La centralità del lavoro di squadra, e in generale la professionalità al bar, sono temi sempre più discussi oggi: non era certo così qualche tempo fa. «Quando ho iniziato ovviamente non esisteva Internet, o comunque non era facile informarsi. Esistevano le regole della casa, ogni bar aveva le proprie. Adesso è possibile avere un quadro completo, con migliaia di fonti: quindi un giovane può rendersi conto che il bar può diventare una carriera, una professione. E in un momento così difficile dal punto di vista di risorse umane, è cruciale spronare i bartender e far loro capire che ci sono delle possibilità. Sia chiaro che i sacrifici non si discutono, non vanno perse di vista le tappe del viaggio, che includono ritmi di lavoro inusuali, poco riposo. Bisognerebbe riportare le nuove generazioni a innamorarsi di questo lavoro».

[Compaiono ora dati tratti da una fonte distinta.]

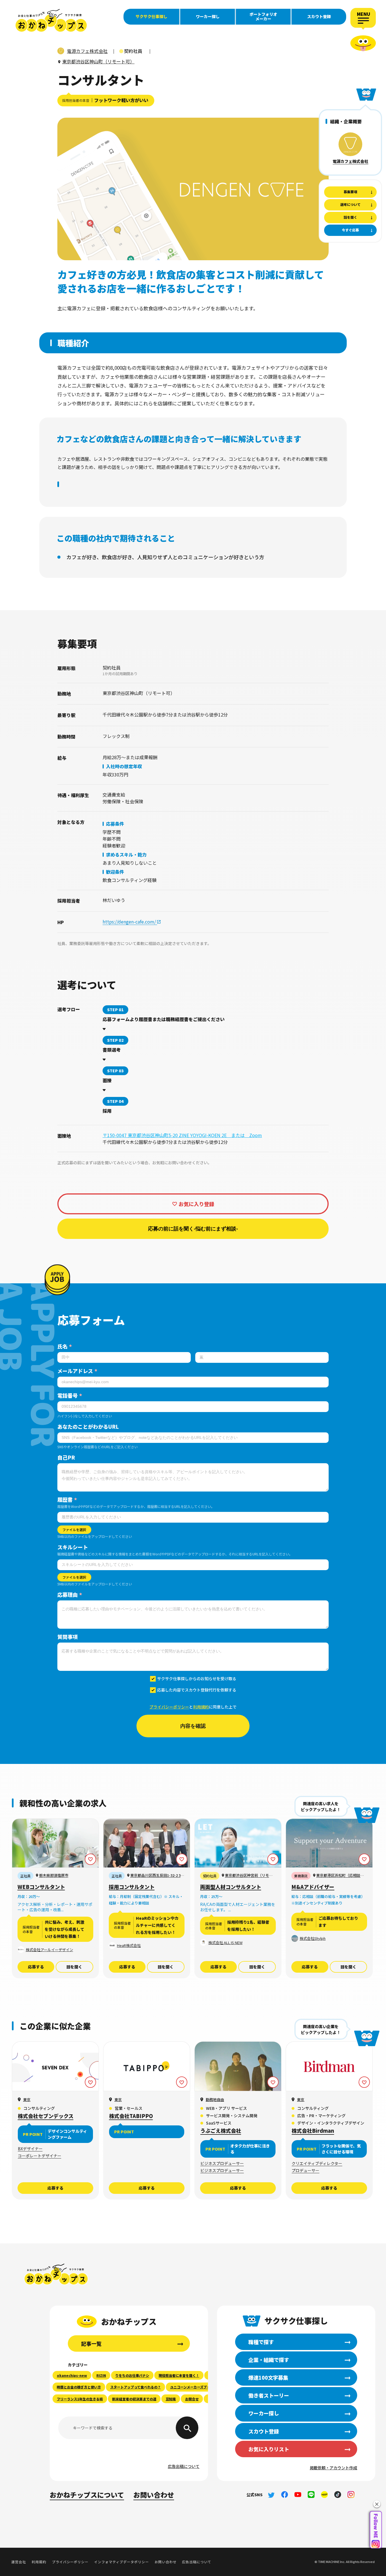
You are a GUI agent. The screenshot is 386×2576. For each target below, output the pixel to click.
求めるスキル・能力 (126, 854)
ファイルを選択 (74, 1529)
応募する (36, 1967)
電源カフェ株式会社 (350, 161)
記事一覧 (91, 2343)
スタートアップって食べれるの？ (135, 2387)
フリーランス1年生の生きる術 (80, 2398)
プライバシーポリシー (169, 1707)
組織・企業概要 (346, 121)
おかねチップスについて (87, 2495)
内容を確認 (193, 1726)
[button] (376, 2504)
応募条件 (115, 823)
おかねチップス (56, 2274)
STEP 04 (115, 1101)
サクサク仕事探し (151, 16)
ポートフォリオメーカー (263, 16)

Buona parte delle difficoltà nel reperire personale qualificato e dedito, Pistolesi lo imputa alle magagne logistiche e burocratiche che per troppo tempo hanno colpito il settore. «Lavoro al bar da ventuno anni ormai, e ho testimoniato abitudini ben poco sane, dal punto di vista economico e gestionale, che i miei colleghi e io abbiamo pagato sulla nostra pelle. Pagamenti in nero, nessuna tutela per i lavoratori; un dramma. Quando ho aperto Drink Kong ho spinto subito per proporre contratti in regola e stabilità, perché il bartender sia riconosciuto fisicamente e fiscalmente. Si vedono cose positive, insieme ad altre pratiche già piuttosto comuni all'estero: supporto psicologico per i bartender, programmi di integrità fisica come la palestra, e soprattutto educazione e consapevolezza sul consumo di alcolici. Siamo a contatto con distillati e liquori ogni secondo, non è difficile cadere nell'eccesso». Inoltre, più spazio per altri sbocchi professionali: «La dimensione del bar si è diversificata: un bartender adesso ha più possibilità, che si tratti di lavorare al bancone o intraprendere una strada come consulente, in azienda o simili».
In patria o a livello internazionale, i premi per Patrick e il Drink Kong sono ormai in fila ordinata: «Ricevere un premio come i Barawards è un riconoscimento che sa di rivalsa, dopo anni di poca considerazione che il lavoro di bartender ha dovuto soffrire. Ma non deve essere un'arma a doppio taglio: troppi bartender vivono solo per quello, perdendo di vista quello che è l'essenza di un bar, l'ospitalità. Noi puntiamo prima di tutto alla solidità del locale e al benessere degli ospiti. Un premio non deve togliere il fuoco, la passione per il nostro lavoro».